#### SHORT EXERCISE 1
In the article about Future Elevate below, rewrite the paragraph beginning "First, it's betting on its own track record" as a short bulleted list that keeps its main facts.
#### SHORT EXERCISE 2
In the article about Future Elevate below, how many third-party publishers have used Elevate so far, according to Flood?
#### SHORT EXERCISE 3
Pick up the article about Future Elevate after its final sentence and keep writing it.

#### GIVEN PASSAGE
The track record of publishers branching out into ad tech is mixed.
Future believes its new monetization offering can succeed where other publishers have struggled with selling ad tech and consulting to third parties.
The UK-based media holding company – which counts over 200 pubs in its portfolio, including Tom’s Guide, Marie Claire, PC Gamer and Guitar World – launched a new suite of services today called Future Elevate. The offering aims to help third-party publishers earn more ad revenue.
In recent years, Future licensed an older version of the product to third-party publisher partners, in addition to using it for its own portfolio, said Nicholas Flood, director of global ad product and revenue operations. The underlying tech was built using the RAMP ad tech stack Future inherited after acquiring publisher ad network Purch’s consumer business in 2018.
But Future Elevate is a risky bet. Other major publishers, such as The Washington Post and Vox Media, have had spotty records offering similar services, ending with discontinued third-party offerings.
But Future believes it has a few differentiators in its favor, Flood said.
Keeping it premium
First, it’s betting on its own track record using the programmatic tech the product was built on, plus the years of institutional monetization experience it added through the Purch deal. It’s also banking on its ability to bring incremental programmatic demand to publishers that might not have the sales teams or programmatic know-how to access it.
But Future is also keeping its expectations in check and setting realistic – rather than overly ambitious – goals, Flood added. “I don’t want 1,000 clients,” he said. “That’d be lovely, but that’s not the game we’re playing.”
Future has kept its circle of clients tight in the pre-launch phase. Thus far, fewer than 10 third-party publishers have used Elevate, Flood said.
And the company intends to continue being picky about who it partners with now that the solution is generally available.
“We’re after premium publishers that have great content written by humans in brand-safe environments that our partners would want to monetize,” he said. As far as audience scale, Future is looking at publishers in the range of 2 to 10 million monthly active users. Smaller publishers need not apply.

#### STORED RECORDS

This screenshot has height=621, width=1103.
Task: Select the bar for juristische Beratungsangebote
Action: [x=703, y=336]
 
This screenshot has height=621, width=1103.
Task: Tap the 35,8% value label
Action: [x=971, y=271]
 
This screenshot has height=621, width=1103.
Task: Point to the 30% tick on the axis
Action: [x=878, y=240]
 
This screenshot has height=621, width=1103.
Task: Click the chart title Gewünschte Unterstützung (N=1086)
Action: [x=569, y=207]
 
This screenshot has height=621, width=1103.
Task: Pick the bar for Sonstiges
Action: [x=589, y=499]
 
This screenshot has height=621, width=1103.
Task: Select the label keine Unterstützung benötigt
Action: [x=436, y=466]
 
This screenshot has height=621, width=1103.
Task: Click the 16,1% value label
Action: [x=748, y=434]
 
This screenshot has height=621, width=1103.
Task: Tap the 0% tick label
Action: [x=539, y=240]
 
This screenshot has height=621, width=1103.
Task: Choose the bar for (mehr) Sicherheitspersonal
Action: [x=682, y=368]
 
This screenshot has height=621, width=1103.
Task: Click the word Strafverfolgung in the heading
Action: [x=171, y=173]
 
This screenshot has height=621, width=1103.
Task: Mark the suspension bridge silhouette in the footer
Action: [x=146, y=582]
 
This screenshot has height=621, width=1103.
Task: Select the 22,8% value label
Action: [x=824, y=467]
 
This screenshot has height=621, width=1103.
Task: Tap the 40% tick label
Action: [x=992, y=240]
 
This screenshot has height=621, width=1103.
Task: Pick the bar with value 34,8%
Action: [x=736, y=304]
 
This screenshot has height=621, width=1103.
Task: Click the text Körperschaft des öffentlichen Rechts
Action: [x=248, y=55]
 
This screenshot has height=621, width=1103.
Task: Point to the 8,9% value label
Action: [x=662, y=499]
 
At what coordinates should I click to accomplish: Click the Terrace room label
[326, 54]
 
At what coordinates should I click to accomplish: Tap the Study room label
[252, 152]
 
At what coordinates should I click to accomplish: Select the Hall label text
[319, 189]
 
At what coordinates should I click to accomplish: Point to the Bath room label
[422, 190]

#### EXERCISE ANSWER 1
- Future is counting on its own track record with the programmatic tech behind the product.
- It is also counting on the years of monetization experience it gained through the Purch deal.
- It expects to bring added programmatic demand to publishers that lack the sales teams or programmatic know-how to reach it themselves.

#### EXERCISE ANSWER 2
Fewer than 10 third-party publishers have used it so far.

#### EXERCISE ANSWER 3
What’s in the suite?
Publishers that adopt Elevate will receive Future’s service in audience growth, ad revenue growth, operational efficiency and guidance on regulations like GDPR (which it has experience navigating in its EU-based portfolio) and US state privacy laws.
The audience growth piece is a consultative service based on the publisher’s preference for how they’d like to grow, Flood said. But Future is not interested in pursuing it through paid traffic sources, he added, which isn’t surprising, considering the MFA scare has given paid traffic a bad name.
On the ad revenue side, Future brings to bear its Hybrid ad tech platform, which was built using Purch’s RAMP tech. It includes header-bidding optimization and features for boosting yield from display and affiliate inventory.
“What we’re particularly good at is driving revenue through placement of ads and promoting best practices to [publishers] that don’t have the skill set or staff to deliver that,” Flood said.
For example, Future is constantly running tests on its owned and operated properties to assess the impacts of ad load and placement on revenue lift and page load latency, Flood said. Those findings can inform optimization decisions for third-party pubs.
And Future can enrich those findings with behavioral data derived from its audience data platform, which is dubbed Aperture.
Scaling up
The integrations also span both creative and, soon, alternative IDs. The high-performance ad formats Future uses on its own sites – such as homepage takeover units – can run on its partners’ sites.
Future’s sites also integrate The Trade Desk’s UID2, LiveRamp’s RampID and other authenticated traffic solutions, so Future is exploring how to integrate these through Elevate.
Plus, Future can include third-party publishers in campaigns that also run across its network, which reaches 490 million users annually. For that reason, Future is prioritizing publishers with content similar to what its outlets publish. Future sells these cross-network deals directly or programmatically through private marketplaces.
Challenges ahead
But third-party publisher benefits aside, the launch of Elevate is ultimately about propping up a new revenue stream for Future. The company collects a share of revenue from Elevate clients.
Future is doing better than some digital publishers in terms of revenue performance, though its growth rate is somewhat flat. Its revenue in the first half of 2024 was about $499 million, which was down 3% YOY. However, it saw 3% revenue growth in Q2, and the company is optimistic about the second half of the year.
But publisher monetization prospects are dwindling in the face of referral traffic shortfalls from search and social, the slow-moving phaseout of third-party cookies and myriad other challenges. Hence the need for alternative revenue streams.
However, other publishers have had a rough go of licensing tech to third-party media outlets.
The Washington Post stopped licensing its Zeus Prime ad tech product to third-party pubs in December 2022 after three years of trying to make it work as a standalone business.
Vox Media also similarly ramped up ad tech investments by launching a self-serve buying platform in 2020 and turning its ad network of third-party pubs into an SSP in 2022. But in December 2022, Vox stopped licensing its proprietary Chorus CMS to third parties. And last July, it stopped using Chorus entirely.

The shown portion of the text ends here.